A recent study from the University of California, San Diego, in collaboration with Adobe Research showed how AI and neural networks can have the ability to one day create custom designs for clothing and apparel in order to help apparel designers and retailers sell clothing based on buyer and consumer preferences learnt through these networks.
The model used by the researchers show how the technology can be utilized generatively, meaning it can generate a new menu of related images that are highly consistent with a user’s personal taste given only the user’s profile and the product category they are seeking out. This is a significant first step toward developing systems that go far beyond recommending items within a business’ existing selection, to helping design new products by suggesting styles based on a client’s preferences. Their findings were recently published on ArXiv in early November in a paper entitled, “Visually-Aware Fashion Recommendation and Design with Generative Image Models. Julian McAuley, an Engineering and Computer Science professor along with Ph.D. student Wang-Cheng Kang collaborated on the research with Zhaowen Wang and Chen Fang, industry experts from Adobe Research.
Their research suggests brand new technology that is able to generate a better recommendation approach for recommendation, design, and production. Their suggested frameworks are believed to have the ability to lead to even richer forms of recommendation where content generation and recommendation are closely linked together.

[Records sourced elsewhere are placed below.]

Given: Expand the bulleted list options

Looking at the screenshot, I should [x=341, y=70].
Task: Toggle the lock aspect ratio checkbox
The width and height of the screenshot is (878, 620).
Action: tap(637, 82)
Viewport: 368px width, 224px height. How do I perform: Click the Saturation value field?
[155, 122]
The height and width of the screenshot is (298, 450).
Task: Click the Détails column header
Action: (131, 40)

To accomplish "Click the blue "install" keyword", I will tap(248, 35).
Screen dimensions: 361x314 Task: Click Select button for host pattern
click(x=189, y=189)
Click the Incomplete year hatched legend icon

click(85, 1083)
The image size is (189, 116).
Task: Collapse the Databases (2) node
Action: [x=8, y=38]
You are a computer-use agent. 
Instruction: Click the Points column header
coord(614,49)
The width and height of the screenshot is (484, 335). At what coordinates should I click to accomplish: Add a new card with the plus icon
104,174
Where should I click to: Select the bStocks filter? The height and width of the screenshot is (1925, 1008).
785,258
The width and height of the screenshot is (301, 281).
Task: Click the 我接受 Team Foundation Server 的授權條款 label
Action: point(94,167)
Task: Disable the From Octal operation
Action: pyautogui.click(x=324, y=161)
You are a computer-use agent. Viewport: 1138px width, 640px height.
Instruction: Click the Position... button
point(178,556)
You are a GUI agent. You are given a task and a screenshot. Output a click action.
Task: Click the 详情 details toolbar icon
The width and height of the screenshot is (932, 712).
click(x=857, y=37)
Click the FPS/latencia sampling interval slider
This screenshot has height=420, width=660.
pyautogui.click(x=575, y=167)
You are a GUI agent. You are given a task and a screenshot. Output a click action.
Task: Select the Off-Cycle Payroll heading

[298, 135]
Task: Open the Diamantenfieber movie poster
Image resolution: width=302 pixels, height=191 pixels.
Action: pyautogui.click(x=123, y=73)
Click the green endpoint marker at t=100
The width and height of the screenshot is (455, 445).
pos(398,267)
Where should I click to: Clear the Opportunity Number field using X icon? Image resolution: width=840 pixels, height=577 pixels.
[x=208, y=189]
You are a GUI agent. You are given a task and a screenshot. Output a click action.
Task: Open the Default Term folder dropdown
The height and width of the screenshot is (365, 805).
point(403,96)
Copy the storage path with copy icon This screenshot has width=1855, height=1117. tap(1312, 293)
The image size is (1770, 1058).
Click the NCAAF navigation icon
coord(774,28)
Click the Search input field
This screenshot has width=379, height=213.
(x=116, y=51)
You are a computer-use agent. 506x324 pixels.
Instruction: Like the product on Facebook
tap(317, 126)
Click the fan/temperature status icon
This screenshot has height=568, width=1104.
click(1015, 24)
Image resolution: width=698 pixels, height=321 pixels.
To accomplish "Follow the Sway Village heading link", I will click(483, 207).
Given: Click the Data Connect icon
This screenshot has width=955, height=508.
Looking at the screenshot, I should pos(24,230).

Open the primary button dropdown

The project intended to test how well AI and machine learning tools can help both ends of the industry—fashion designers/producers and consumers—to have a more collaborative approach to producing and consuming fashion. There are already all kinds of tools and algorithms that help online retailers make design and product recommendations to consumers, but the research team went a step further by looking more deeply into their purchase behaviors in order to reflect individual preferences of consumers.